Why do people stop listening? Well, first of all, we speak too long. We all tend to speak too long. The second area is that we talk about features, not benefits. What do we mean by that? Whenever we're talking to someone, they are always looking; there's a radar that's on their heads, and that radar is tuned to what I refer to as WITMFM; what's in this message for me? They're looking for those signals, and they're looking for those early on. So, marketers would tell us that we don't talk about features, we talk about benefits, but in speaking responsibly, give people cues, clear cues, as to why this conversation might benefit them, rather than just talking about whatever, because we can take people out into the forest, but if they don't really see the crumb trail to get to the desired location, and that crumb trail is really about why should I take this journey with you? And it's really about understanding what is in this message for me. 

The reasons people stop listening, the major ones, are that we speak too long, we talk about features and benefits, and then thirdly, we provide solutions to their problems before they ask for it. My wife says, I didn't ask you to fix this; I just want you to listen. I'm sure that none of you other guys have ever heard that. But it's so classic, and what it really communicates is that I'm not listening and I'm not proving to her that I've heard what she’s said, at least not significantly. 

So, here are some strategies, and with these strategies we'll just wrap this up very, very quickly. Minimize the listener’s expenditure of energy. How do you do that? Well, you speak in short segments, number one, before stopping and seeking whether they're hearing you, and again, a simple device is ‘what have you heard me say?’ ‘Let me talk with you through that to make sure that I'm communicating well.’ Simple devices, but very, very powerful when it comes to conflict, particularly. 

Secondly, provide 30% of the information you know. One of the critical issues is that when we move into these kinds of personal encounters, we tend to want to come with our whole arsenal ready and cocked and loaded and ready to fire and just unload the whole gun. But the reality is, if we’ll dial that back and be very selective in what we share, so that's 30% -- has got to be the right 30% -- but to reduce the load that we place upon the other person, there's a higher likelihood that we're going to get a better reception to that. Does that make sense to you? Is that clear? It's amazing when I've begun to think in that way; I don't always succeed, but when I've begun to think in that way, about speaking in short segments and then providing 30%, it's absolutely amazing how that works with people, their capacity to grab it. 

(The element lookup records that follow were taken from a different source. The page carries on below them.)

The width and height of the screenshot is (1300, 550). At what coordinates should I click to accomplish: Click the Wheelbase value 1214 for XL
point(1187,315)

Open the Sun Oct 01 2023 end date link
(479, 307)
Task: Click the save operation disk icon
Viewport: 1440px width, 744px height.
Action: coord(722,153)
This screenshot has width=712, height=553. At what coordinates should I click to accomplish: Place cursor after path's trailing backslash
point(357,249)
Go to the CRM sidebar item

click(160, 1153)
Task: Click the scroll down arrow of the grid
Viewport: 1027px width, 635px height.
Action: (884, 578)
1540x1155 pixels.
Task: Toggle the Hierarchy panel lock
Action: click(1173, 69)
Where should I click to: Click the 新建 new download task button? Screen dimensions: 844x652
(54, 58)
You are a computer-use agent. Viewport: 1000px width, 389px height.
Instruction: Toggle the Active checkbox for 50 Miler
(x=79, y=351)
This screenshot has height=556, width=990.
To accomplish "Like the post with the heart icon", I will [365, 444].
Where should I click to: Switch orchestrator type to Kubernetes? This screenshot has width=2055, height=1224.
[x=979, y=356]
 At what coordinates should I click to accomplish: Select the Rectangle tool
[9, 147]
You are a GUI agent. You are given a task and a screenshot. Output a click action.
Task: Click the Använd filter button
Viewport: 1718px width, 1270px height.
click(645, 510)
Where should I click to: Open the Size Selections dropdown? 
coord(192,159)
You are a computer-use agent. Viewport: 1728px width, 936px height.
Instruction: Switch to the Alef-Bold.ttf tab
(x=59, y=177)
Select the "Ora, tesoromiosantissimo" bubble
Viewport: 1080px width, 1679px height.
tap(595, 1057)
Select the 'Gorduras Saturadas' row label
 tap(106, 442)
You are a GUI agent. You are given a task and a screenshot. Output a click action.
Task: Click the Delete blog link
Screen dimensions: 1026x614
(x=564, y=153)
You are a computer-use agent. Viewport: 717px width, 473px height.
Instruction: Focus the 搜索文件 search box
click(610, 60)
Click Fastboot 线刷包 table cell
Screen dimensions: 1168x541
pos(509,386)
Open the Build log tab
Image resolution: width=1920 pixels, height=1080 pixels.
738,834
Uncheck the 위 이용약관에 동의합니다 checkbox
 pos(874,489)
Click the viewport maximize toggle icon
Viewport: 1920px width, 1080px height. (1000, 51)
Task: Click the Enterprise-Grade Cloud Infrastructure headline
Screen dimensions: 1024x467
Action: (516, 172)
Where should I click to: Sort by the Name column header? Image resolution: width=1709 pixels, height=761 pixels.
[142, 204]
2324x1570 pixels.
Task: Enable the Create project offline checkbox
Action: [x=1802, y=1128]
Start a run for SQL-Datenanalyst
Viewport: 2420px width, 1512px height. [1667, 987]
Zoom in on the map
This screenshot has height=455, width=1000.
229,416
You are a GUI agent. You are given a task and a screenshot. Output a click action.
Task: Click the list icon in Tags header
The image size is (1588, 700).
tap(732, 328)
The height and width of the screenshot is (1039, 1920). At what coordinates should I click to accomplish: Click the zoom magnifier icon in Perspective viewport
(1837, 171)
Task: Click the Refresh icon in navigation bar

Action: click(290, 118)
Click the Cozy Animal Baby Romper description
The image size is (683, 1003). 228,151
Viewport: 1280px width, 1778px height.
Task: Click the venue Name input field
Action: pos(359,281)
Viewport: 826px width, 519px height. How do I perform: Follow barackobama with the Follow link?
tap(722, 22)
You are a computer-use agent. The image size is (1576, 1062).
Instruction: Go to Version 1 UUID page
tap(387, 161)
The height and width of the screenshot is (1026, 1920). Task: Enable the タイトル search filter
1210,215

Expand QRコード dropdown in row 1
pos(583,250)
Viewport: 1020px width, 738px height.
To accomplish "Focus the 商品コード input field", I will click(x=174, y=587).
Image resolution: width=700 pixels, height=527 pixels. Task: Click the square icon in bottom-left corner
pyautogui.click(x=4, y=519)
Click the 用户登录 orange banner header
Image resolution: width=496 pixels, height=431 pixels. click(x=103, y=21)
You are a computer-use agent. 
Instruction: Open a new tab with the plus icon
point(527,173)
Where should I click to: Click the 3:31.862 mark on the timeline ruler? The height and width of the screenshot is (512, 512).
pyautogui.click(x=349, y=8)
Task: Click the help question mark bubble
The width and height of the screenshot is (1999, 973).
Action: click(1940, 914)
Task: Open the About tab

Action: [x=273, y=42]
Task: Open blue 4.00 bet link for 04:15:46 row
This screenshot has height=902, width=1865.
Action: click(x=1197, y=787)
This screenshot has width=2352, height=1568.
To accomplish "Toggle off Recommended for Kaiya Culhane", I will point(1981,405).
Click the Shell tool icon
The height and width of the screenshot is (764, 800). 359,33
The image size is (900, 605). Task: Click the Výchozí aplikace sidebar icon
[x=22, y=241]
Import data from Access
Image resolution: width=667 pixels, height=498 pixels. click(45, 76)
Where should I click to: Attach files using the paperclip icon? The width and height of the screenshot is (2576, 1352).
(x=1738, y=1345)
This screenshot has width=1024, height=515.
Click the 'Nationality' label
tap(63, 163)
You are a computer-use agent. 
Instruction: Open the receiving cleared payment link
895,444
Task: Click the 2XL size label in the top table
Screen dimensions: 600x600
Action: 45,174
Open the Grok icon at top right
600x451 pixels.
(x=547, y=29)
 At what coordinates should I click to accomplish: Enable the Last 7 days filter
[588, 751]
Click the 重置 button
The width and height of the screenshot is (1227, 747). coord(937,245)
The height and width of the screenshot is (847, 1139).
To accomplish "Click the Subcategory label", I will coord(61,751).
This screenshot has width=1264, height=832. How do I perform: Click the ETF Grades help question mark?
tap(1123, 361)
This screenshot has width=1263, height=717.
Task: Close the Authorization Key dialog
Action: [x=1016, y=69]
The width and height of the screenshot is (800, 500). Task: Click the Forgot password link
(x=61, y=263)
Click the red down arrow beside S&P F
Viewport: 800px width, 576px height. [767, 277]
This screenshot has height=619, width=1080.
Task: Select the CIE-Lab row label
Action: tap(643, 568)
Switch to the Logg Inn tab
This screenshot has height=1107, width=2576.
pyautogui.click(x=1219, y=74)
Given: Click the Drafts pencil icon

So, the second is develop the listener’s motivation to respond truthfully to you, and the way to do that is check for your listener’s understanding continually, again -- it's back to what you just said, Sam -- and then secondly, acknowledge your listener’s differences. Allow them to think differently than you, and the reason this is in here is because we leaders tend to want to mold people into our likeness when we're in conflict. If they don't think the way that we think, somehow we want to somehow force them into that mold, and when we acknowledge that we're different people, that in itself can create a framework for healthy discussion. 

So, here's the final point: “If you want things to come out the way you think they should, you probably are the best person to improve the chances that they will. By taking responsibility, you gain the right to influence the outcome.” And that's why this responsibility issue is so important. I mean, we can talk all around that and say, well, people won't do this or people won't do that, but if we take the responsibility, we have a lot higher potential of things turning out the way that we hope they will.